Note that when the background is filled, we need to specify the base and inset maps in separate layers so that the frame can slip in between them.
ggplot(nc) +
geom_sf(aes(fill = AREA)) +
geom_inset_frame(target.aes = list(fill = "white")) +
geom_sf_inset(aes(fill = AREA), map_base = "none") +
coord_sf_inset(inset = configure_inset(
centre = st_centroid(st_geometry(nc)[nc$NAME == "Yancey"]), scale = 2,
translation = c(100, -120), radius = 50, units = "mi"
))
For multiple insets, the appropriate inset configuration just needs to be passed to each layer separately. It’s probably clearer to avoid providing an inset to the coordinate system in this case.

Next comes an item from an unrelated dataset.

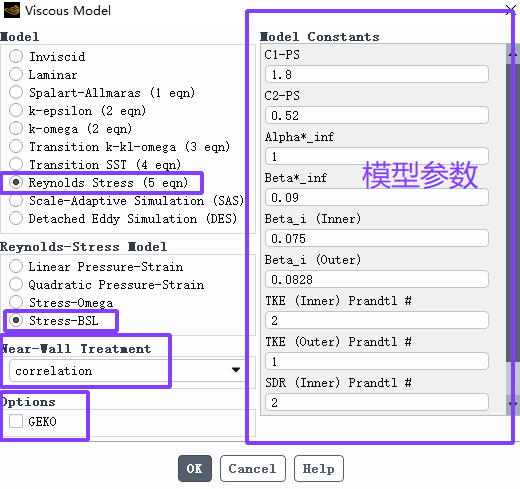
Task: Enable the GEKO option checkbox
Action: pos(16,421)
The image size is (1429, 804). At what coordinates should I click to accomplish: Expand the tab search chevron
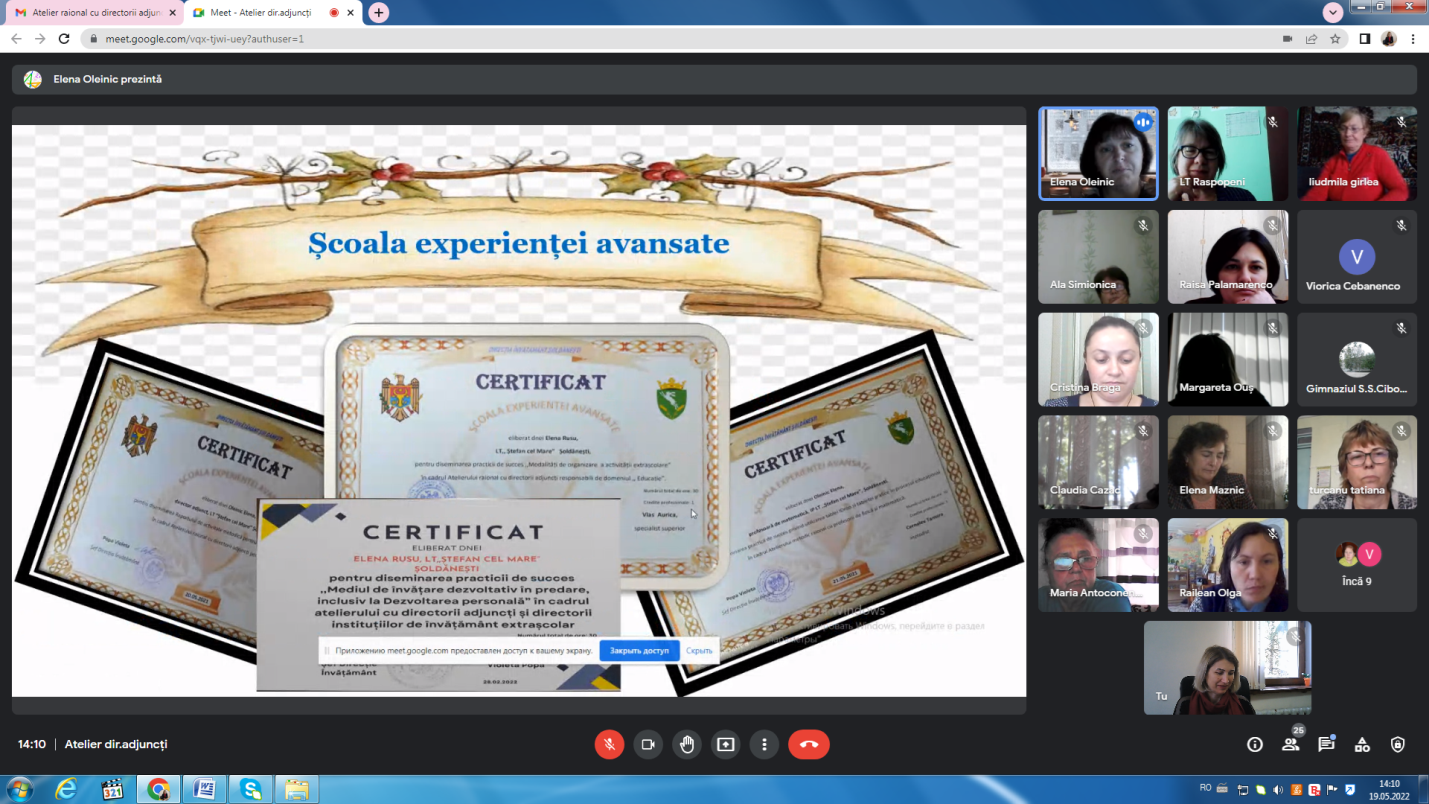tap(1333, 12)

Since the inset-aware layers will duplicate themselves for the base
and inset maps, you will probably want to disable that behaviour with
map_base = "none"
to avoid having multiple identical copies
of the base map.
inset1 <- configure_inset(
centre = sf::st_centroid(sf::st_geometry(nc)[nc$NAME == "Bladen"]), scale = 1.5,
translation = c(150, -50), hwidth = 50, units = "mi"
)
inset2 <- configure_inset(
centre = sf::st_centroid(sf::st_geometry(nc)[nc$NAME == "Orange"]), scale = 3,
translation = c(30, 120), radius = 30, units = "mi"
)
ggplot(nc) +
# base map
geom_sf_inset() +
# inset 1
geom_sf_inset(map_base = "none", inset = inset1) +
geom_inset_frame(inset = inset1, colour = "red") +
# inset 2
geom_sf_inset(map_base = "none", inset = inset2) +
geom_inset_frame(inset = inset2, colour = "blue")